Estive em Londres em julho desse ano e pedalei bastante por lá. Depois de pedalar por quase três anos em São Paulo após a volta da estadia na Inglaterra, havia esquecido de como era simples e tranquilo estar no meio das ruas londrinas, entre carros, ônibus, caminhões e motocicletas. Nos primeiros dias eu ainda adotava uma postura extremamente defensiva, sempre atenta a possíveis fechadas e finas. Mas depois assimilei a ideia de que lá, o respeito às pessoas e às leis não é questão de gosto ou oportunidade, mas uma disposição constante (obviamente existem exceções). O que mais me chamou a atenção foi o cuidado dos motoristas de ônibus na ultrapassagem. Além de reduzirem drasticamente a velocidade, se distanciavam bem mais de um metro e meio da bike ao passar ao lado dela. Isso quando ultrapassavam. Muitos deles preferiam esperar tranquilamente os ciclistas concluírem seu trajeto guiando o veículo atrás deles, com uma distância segura, sem buzinar, sem luz alta e sem soltar arzinho de freio pra apressá-los ou intimidá-los.

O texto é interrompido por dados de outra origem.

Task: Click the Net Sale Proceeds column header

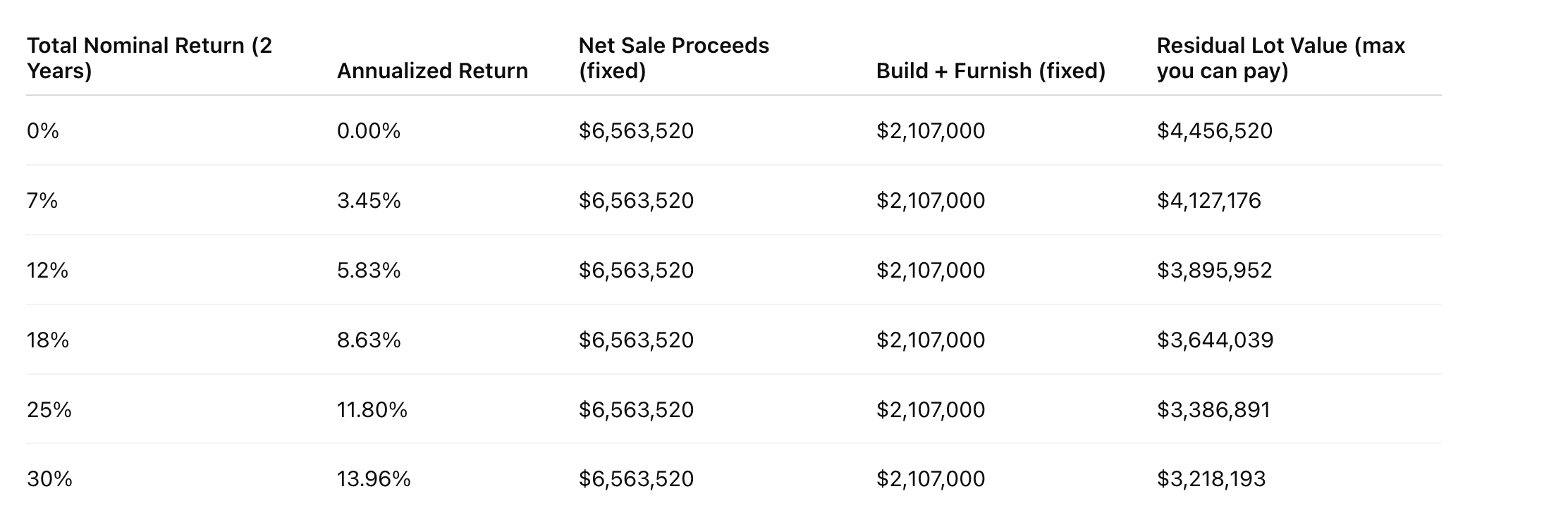Action: pos(674,58)
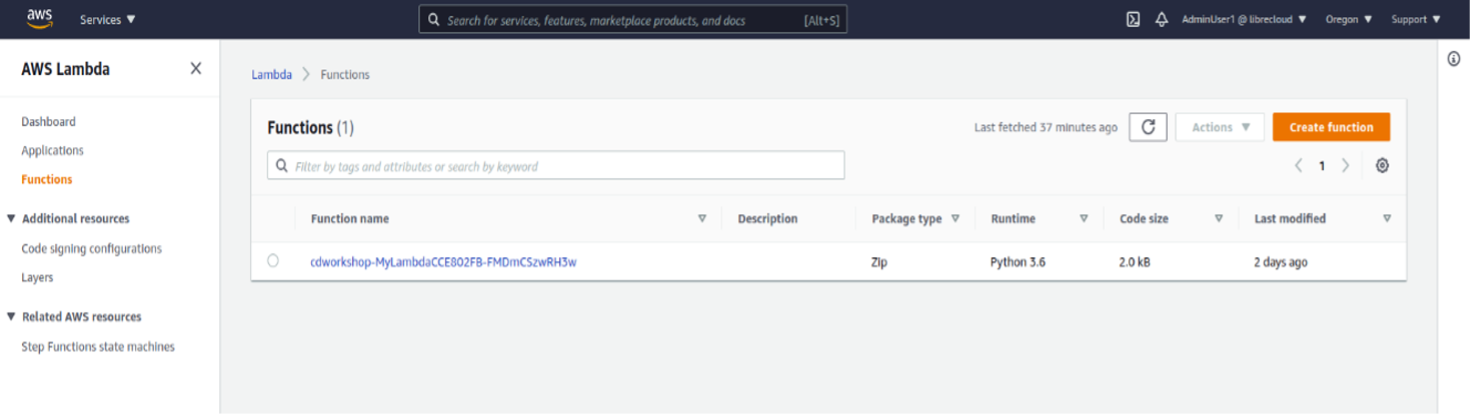This screenshot has height=418, width=1472.
Task: Open the notifications bell icon
Action: pos(1161,19)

Londres, assim como São Paulo, tem um tráfego intenso para suas dimensões físicas. Em ruas estreitas, havia momentos em que eu tinha que descer da bike e ir empurrando pela calçada porque não sobrava nenhum pedacinho de corredor pra eu passar. A principal diferença em relação à capital paulista, além, claro, do grande número de ciclistas nas ruas, da existência de ciclofaixas, ciclovia e sinalização específica para e sobre ciclistas (o que não é pouca coisa), é que não apenas as leis de trânsito são cumpridas, como seu não cumprimento é punido. Tanto é assim que, mesmo onde não havia espaço exclusivo para bike nas ruas, os ciclistas eram respeitados como mais um veículo.
A placa “mate sua velocidade, não uma criança”, não tem efeito educativo para os motoristas ingleses. É bem mais um lembrete intimidador, algo como: “você sabe que aqui há crianças, que você precisa reduzir a velocidade e que, se não o fizer, cometerá um crime e será punido por ele. Então não seja idiota ao ponto de matar uma criança com seu carro”. E não é preciso falar duas vezes.
Há quem considere esse tipo de abordagem desnecessária e agressiva. Mas em temas fundamentais como a vida humana, não há transigência possível. Se houver apenas 0,01% de chance de se tirar a vida de alguém com um carro, esse 0,01% tem que ser coibido radicalmente, uma vez que não há meio termo nos acidentes fatais. Toda dureza e incisividade, dentro dos limites da lei, é necessária para proteger a vida. No caso de São Paulo, nos faria muito bem ter pelo menos 10% do pragmatismo dos ingleses para fazer valer as leis de trânsito e, principalmente, para punir quem não as cumpre.